-- Opening Marker --

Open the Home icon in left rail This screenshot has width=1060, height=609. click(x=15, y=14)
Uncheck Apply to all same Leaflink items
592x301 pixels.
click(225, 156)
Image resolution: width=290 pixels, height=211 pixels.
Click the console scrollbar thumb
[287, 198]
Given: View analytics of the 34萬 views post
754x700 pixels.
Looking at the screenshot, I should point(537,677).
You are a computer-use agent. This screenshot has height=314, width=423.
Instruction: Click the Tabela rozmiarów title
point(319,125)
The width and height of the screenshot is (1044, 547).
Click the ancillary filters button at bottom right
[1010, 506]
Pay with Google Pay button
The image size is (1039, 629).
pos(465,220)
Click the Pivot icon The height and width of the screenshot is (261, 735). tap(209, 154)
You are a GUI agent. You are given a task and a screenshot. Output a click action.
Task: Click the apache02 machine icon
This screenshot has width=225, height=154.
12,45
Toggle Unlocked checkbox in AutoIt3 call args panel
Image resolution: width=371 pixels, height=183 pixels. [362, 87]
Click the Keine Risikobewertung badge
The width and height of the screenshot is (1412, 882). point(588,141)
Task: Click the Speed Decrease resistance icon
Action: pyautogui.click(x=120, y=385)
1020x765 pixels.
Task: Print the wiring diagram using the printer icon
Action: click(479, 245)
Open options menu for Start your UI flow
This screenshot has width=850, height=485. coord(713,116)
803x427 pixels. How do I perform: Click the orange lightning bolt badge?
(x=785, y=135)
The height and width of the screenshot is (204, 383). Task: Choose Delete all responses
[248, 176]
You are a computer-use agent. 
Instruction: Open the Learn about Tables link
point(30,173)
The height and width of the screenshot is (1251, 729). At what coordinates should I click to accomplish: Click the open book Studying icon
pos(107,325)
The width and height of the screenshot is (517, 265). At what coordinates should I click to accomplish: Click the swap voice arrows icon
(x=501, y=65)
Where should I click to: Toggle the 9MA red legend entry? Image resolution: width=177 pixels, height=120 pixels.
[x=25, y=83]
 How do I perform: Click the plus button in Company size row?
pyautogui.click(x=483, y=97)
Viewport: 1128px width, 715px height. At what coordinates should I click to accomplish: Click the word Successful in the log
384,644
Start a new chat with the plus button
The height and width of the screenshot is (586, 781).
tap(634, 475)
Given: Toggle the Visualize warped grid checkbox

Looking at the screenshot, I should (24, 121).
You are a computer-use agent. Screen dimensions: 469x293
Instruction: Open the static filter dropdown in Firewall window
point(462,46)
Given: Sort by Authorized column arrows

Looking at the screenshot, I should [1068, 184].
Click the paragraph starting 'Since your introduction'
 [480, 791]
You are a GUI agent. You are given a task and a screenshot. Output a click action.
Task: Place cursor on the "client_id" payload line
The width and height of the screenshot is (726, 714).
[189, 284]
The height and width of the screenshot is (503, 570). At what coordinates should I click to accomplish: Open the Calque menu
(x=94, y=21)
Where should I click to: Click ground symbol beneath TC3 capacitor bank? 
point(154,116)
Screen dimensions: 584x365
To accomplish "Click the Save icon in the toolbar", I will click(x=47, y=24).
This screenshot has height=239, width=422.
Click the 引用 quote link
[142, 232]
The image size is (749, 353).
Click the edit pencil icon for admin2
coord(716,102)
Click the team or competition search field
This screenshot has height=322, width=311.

-- Closing Marker --

EXERCISE:
Everything in the listing should be written out again exactly.

ANSWER TO THIS PROBLEM:
Open the Home icon in left rail This screenshot has width=1060, height=609. click(x=15, y=14)
Uncheck Apply to all same Leaflink items
592x301 pixels.
click(225, 156)
Image resolution: width=290 pixels, height=211 pixels.
Click the console scrollbar thumb
[287, 198]
Given: View analytics of the 34萬 views post
754x700 pixels.
Looking at the screenshot, I should point(537,677).
You are a computer-use agent. This screenshot has height=314, width=423.
Instruction: Click the Tabela rozmiarów title
point(319,125)
The width and height of the screenshot is (1044, 547).
Click the ancillary filters button at bottom right
[1010, 506]
Pay with Google Pay button
The image size is (1039, 629).
pos(465,220)
Click the Pivot icon The height and width of the screenshot is (261, 735). tap(209, 154)
You are a GUI agent. You are given a task and a screenshot. Output a click action.
Task: Click the apache02 machine icon
This screenshot has width=225, height=154.
12,45
Toggle Unlocked checkbox in AutoIt3 call args panel
Image resolution: width=371 pixels, height=183 pixels. [362, 87]
Click the Keine Risikobewertung badge
The width and height of the screenshot is (1412, 882). point(588,141)
Task: Click the Speed Decrease resistance icon
Action: pyautogui.click(x=120, y=385)
1020x765 pixels.
Task: Print the wiring diagram using the printer icon
Action: click(479, 245)
Open options menu for Start your UI flow
This screenshot has width=850, height=485. coord(713,116)
803x427 pixels. How do I perform: Click the orange lightning bolt badge?
(x=785, y=135)
The height and width of the screenshot is (204, 383). Task: Choose Delete all responses
[248, 176]
You are a computer-use agent. 
Instruction: Open the Learn about Tables link
point(30,173)
The height and width of the screenshot is (1251, 729). At what coordinates should I click to accomplish: Click the open book Studying icon
pos(107,325)
The width and height of the screenshot is (517, 265). At what coordinates should I click to accomplish: Click the swap voice arrows icon
(x=501, y=65)
Where should I click to: Toggle the 9MA red legend entry? Image resolution: width=177 pixels, height=120 pixels.
[x=25, y=83]
 How do I perform: Click the plus button in Company size row?
pyautogui.click(x=483, y=97)
Viewport: 1128px width, 715px height. At what coordinates should I click to accomplish: Click the word Successful in the log
384,644
Start a new chat with the plus button
The height and width of the screenshot is (586, 781).
tap(634, 475)
Given: Toggle the Visualize warped grid checkbox

Looking at the screenshot, I should (24, 121).
You are a computer-use agent. Screen dimensions: 469x293
Instruction: Open the static filter dropdown in Firewall window
point(462,46)
Given: Sort by Authorized column arrows

Looking at the screenshot, I should [1068, 184].
Click the paragraph starting 'Since your introduction'
 [480, 791]
You are a GUI agent. You are given a task and a screenshot. Output a click action.
Task: Place cursor on the "client_id" payload line
The width and height of the screenshot is (726, 714).
[189, 284]
The height and width of the screenshot is (503, 570). At what coordinates should I click to accomplish: Open the Calque menu
(x=94, y=21)
Where should I click to: Click ground symbol beneath TC3 capacitor bank? 
point(154,116)
Screen dimensions: 584x365
To accomplish "Click the Save icon in the toolbar", I will click(x=47, y=24).
This screenshot has height=239, width=422.
Click the 引用 quote link
[142, 232]
The image size is (749, 353).
Click the edit pencil icon for admin2
coord(716,102)
Click the team or competition search field
This screenshot has height=322, width=311.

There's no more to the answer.